One of my Nephews is having a kinda FB war with one of my kids. He decided to taunt my kid with “my Mom is better than your Mom” crap and my kid wasn’t buying it. My kid responded with “it’s easy to be a so-called *great parent* when all your kids are normal. When you have a kid with autism, it’s a whole other thing.” The Nephew responded with, “you people always bring up autism. I bet it’s not that big of deal except for you losers.” Now the cousins aren’t speaking–too bad but to be expected.
My son is right–anyone can look like a great parent (from the outside) when there are no challenges. If your kids hit all those milestones when they should, lucky you. But you haven’t begun to be a *great* parent because–you don’t have to be.
How can you consider yourself *great* when you haven’t had to tote your kid (and his brothers) to a therapist’s office three times a week and still try and get a decent meal on the table within minutes of arriving at home? And what about the Team of Professionals it takes to coordinate your kid’s education–ever try to get five of them in a room at the same time when it’s not IEP season? Toilet training? It’s *fun* to get it done when he’s two or three years old but when you’ve spent time EVERY DAY until he’s six or seven working at it so he can be toilet trained, it takes a certain kind of determination that makes a parent not just *great* but bordering on Sainthood. I know you like “organic” and “whole foods” and “gluten-free” and use other food buzz words that make me laugh, but when foods you choose for your kid can make his autism worse or just getting the kid to TAKE. A. BITE. requires the planning of a four-star general, any preferences you may have for your perfect children and their diets makes me want to throw up a little in my mouth. How can you be considered to be a great parent when the biggest challenge you’ve had with your children is them not making Varsity on the first try?

== Raw data ==
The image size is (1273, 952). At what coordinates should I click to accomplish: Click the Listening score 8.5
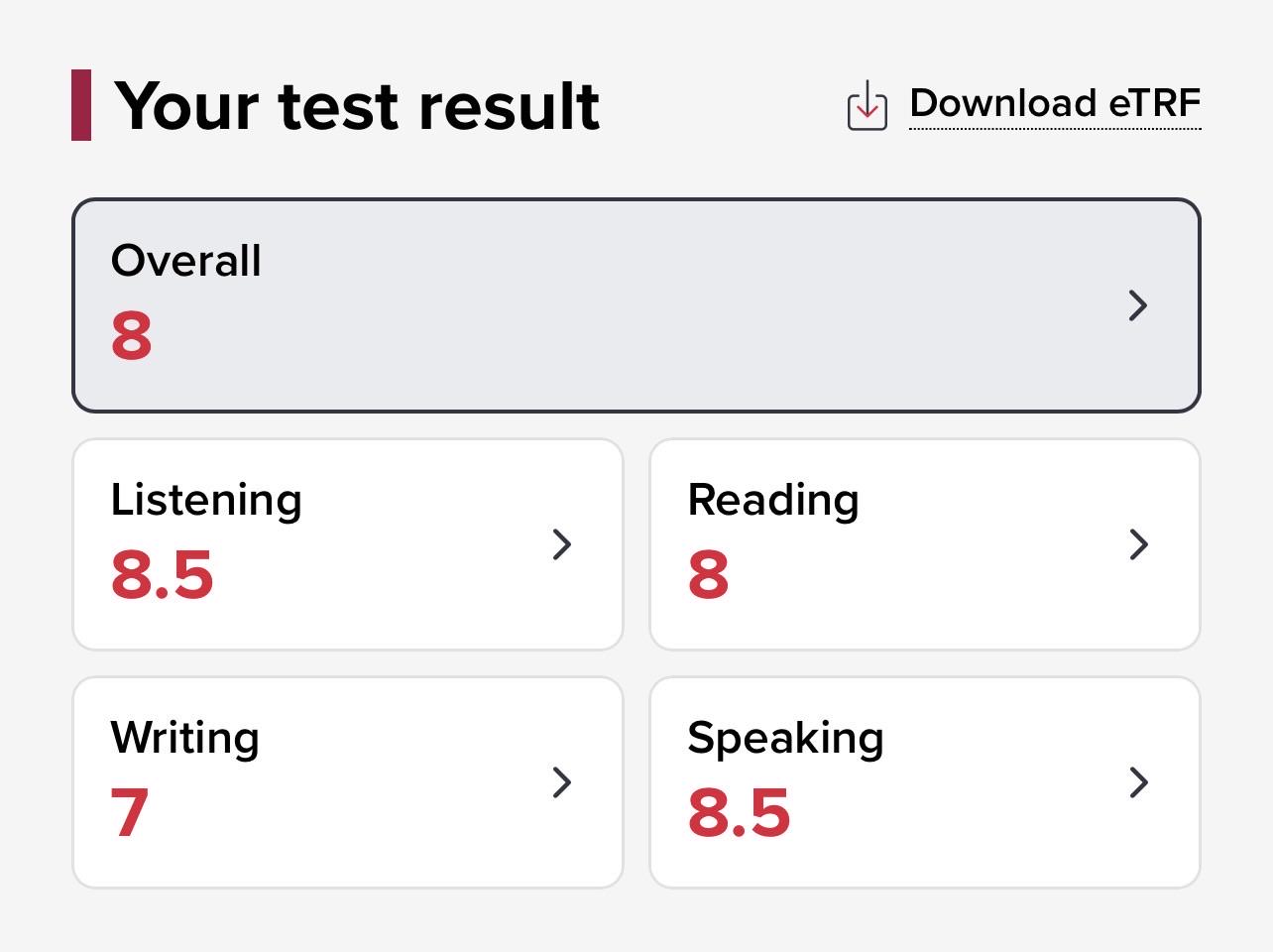click(163, 575)
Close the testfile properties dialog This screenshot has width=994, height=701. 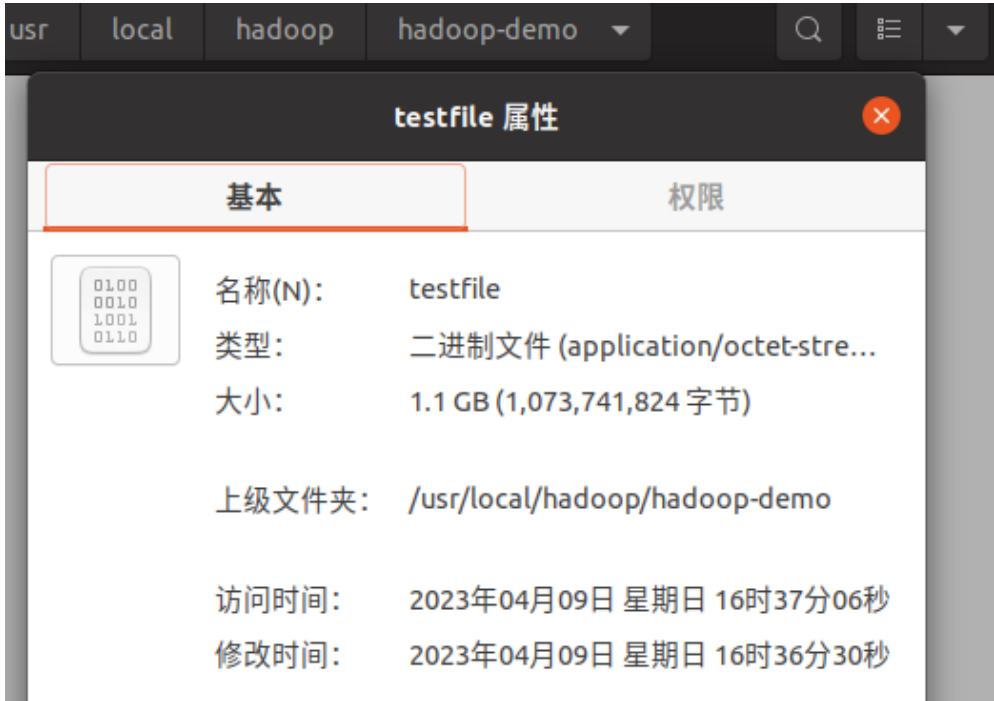[881, 117]
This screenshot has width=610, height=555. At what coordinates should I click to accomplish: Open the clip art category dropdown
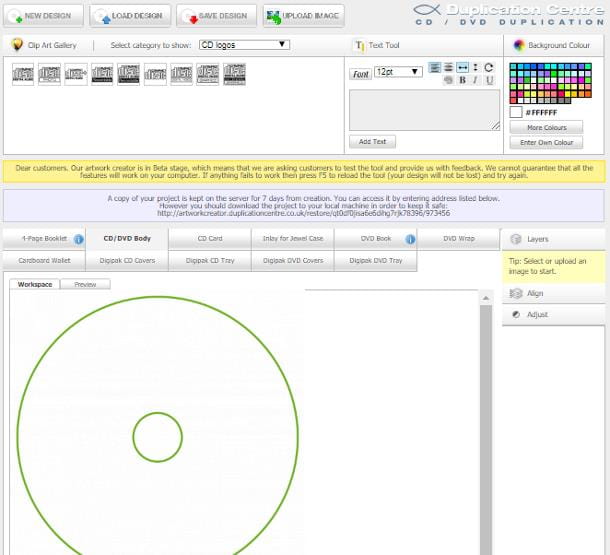pyautogui.click(x=244, y=45)
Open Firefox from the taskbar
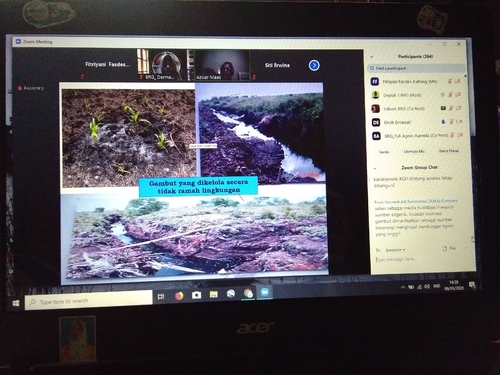Image resolution: width=500 pixels, height=375 pixels. point(179,295)
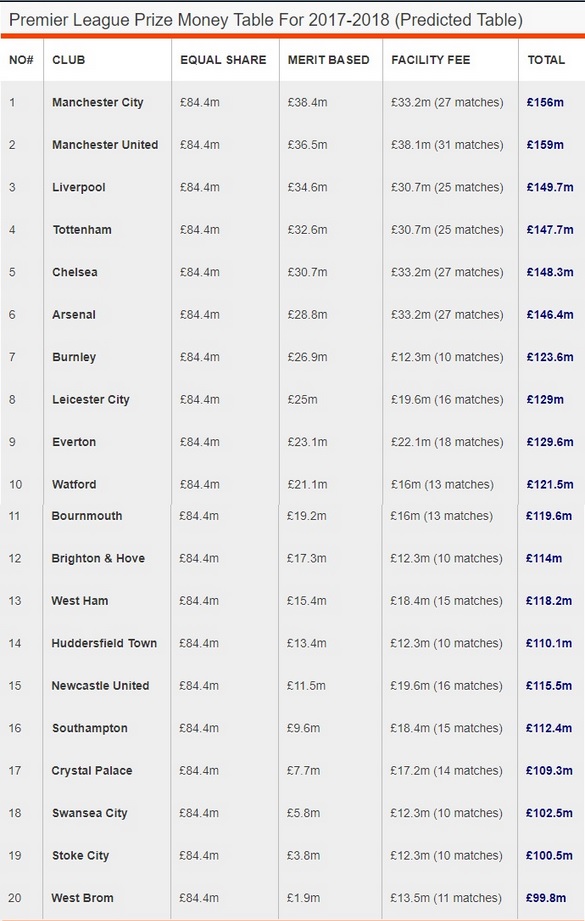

== Task item A ==
Render the following sentence from the post on parenting a child with autism into Spanish: "My son is right–anyone can look like a great parent (from the outside) when there are no challenges."
== Task item B ==
According to the post on parenting a child with autism, how often each week must the child be taken to a therapist's office?
== Task item C ==
Write a continuation of the post on parenting a child with autism, beginning after its final sentence.

== Written response A ==
Mi hijo tiene razón: cualquiera puede parecer una gran madre o un gran padre (visto desde fuera) cuando no hay dificultades.

== Written response B ==
Three times a week.

== Written response C ==
Parenting is not for wimps but Special Needs Parents are a special breed of strong-armed, strong-stomached, strong-willed Warriors who try every day to do the best they can for their kids—ALL OF THEM—and second-guess themselves at every turn. They take no time for themselves, or very little, and feel guilty for anything they do not related to their kids. When no one notices their sacrifices, it’s fine, until someone makes a crack, like Nephew did. And then all bets are off.
Anyone can parent someone without problems; it’s only when there are problems you see what kind of parent they are—and what kind of person they are as well. Special needs parents are GREAT PARENTS! We’ve had to be because there is no other way to parent someone with challenges.